» The problem: Set down the whole listing verbatim.

» Dataset excerpts:
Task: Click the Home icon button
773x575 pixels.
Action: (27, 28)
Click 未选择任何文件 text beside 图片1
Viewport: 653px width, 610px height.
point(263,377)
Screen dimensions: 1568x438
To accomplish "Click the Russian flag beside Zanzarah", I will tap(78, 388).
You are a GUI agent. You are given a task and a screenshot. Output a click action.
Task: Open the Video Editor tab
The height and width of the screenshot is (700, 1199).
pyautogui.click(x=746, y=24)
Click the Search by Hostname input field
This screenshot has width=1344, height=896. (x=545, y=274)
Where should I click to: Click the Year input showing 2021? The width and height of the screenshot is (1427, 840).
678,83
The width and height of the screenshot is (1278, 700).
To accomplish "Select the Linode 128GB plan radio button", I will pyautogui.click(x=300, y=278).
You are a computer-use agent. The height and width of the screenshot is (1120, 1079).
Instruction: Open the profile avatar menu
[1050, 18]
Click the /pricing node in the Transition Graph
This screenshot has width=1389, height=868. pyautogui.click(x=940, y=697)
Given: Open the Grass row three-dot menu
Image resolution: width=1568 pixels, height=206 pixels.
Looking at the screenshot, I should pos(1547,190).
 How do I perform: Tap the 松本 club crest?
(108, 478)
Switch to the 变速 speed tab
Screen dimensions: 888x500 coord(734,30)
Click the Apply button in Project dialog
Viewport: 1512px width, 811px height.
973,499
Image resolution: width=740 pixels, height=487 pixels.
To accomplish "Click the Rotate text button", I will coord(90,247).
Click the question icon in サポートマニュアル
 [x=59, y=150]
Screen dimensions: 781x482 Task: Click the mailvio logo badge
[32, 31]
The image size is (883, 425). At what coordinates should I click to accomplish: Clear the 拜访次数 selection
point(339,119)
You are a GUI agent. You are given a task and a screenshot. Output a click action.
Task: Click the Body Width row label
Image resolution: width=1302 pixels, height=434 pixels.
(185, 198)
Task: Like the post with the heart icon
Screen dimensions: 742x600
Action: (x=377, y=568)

» Exercise response:
Task: Click the Home icon button
773x575 pixels.
Action: (27, 28)
Click 未选择任何文件 text beside 图片1
Viewport: 653px width, 610px height.
point(263,377)
Screen dimensions: 1568x438
To accomplish "Click the Russian flag beside Zanzarah", I will tap(78, 388).
You are a GUI agent. You are given a task and a screenshot. Output a click action.
Task: Open the Video Editor tab
The height and width of the screenshot is (700, 1199).
pyautogui.click(x=746, y=24)
Click the Search by Hostname input field
This screenshot has width=1344, height=896. (x=545, y=274)
Where should I click to: Click the Year input showing 2021? The width and height of the screenshot is (1427, 840).
678,83
The width and height of the screenshot is (1278, 700).
To accomplish "Select the Linode 128GB plan radio button", I will pyautogui.click(x=300, y=278).
You are a computer-use agent. The height and width of the screenshot is (1120, 1079).
Instruction: Open the profile avatar menu
[1050, 18]
Click the /pricing node in the Transition Graph
This screenshot has width=1389, height=868. pyautogui.click(x=940, y=697)
Given: Open the Grass row three-dot menu
Image resolution: width=1568 pixels, height=206 pixels.
Looking at the screenshot, I should pos(1547,190).
 How do I perform: Tap the 松本 club crest?
(108, 478)
Switch to the 变速 speed tab
Screen dimensions: 888x500 coord(734,30)
Click the Apply button in Project dialog
Viewport: 1512px width, 811px height.
973,499
Image resolution: width=740 pixels, height=487 pixels.
To accomplish "Click the Rotate text button", I will coord(90,247).
Click the question icon in サポートマニュアル
 [x=59, y=150]
Screen dimensions: 781x482 Task: Click the mailvio logo badge
[32, 31]
The image size is (883, 425). At what coordinates should I click to accomplish: Clear the 拜访次数 selection
point(339,119)
You are a GUI agent. You are given a task and a screenshot. Output a click action.
Task: Click the Body Width row label
Image resolution: width=1302 pixels, height=434 pixels.
(185, 198)
Task: Like the post with the heart icon
Screen dimensions: 742x600
Action: (x=377, y=568)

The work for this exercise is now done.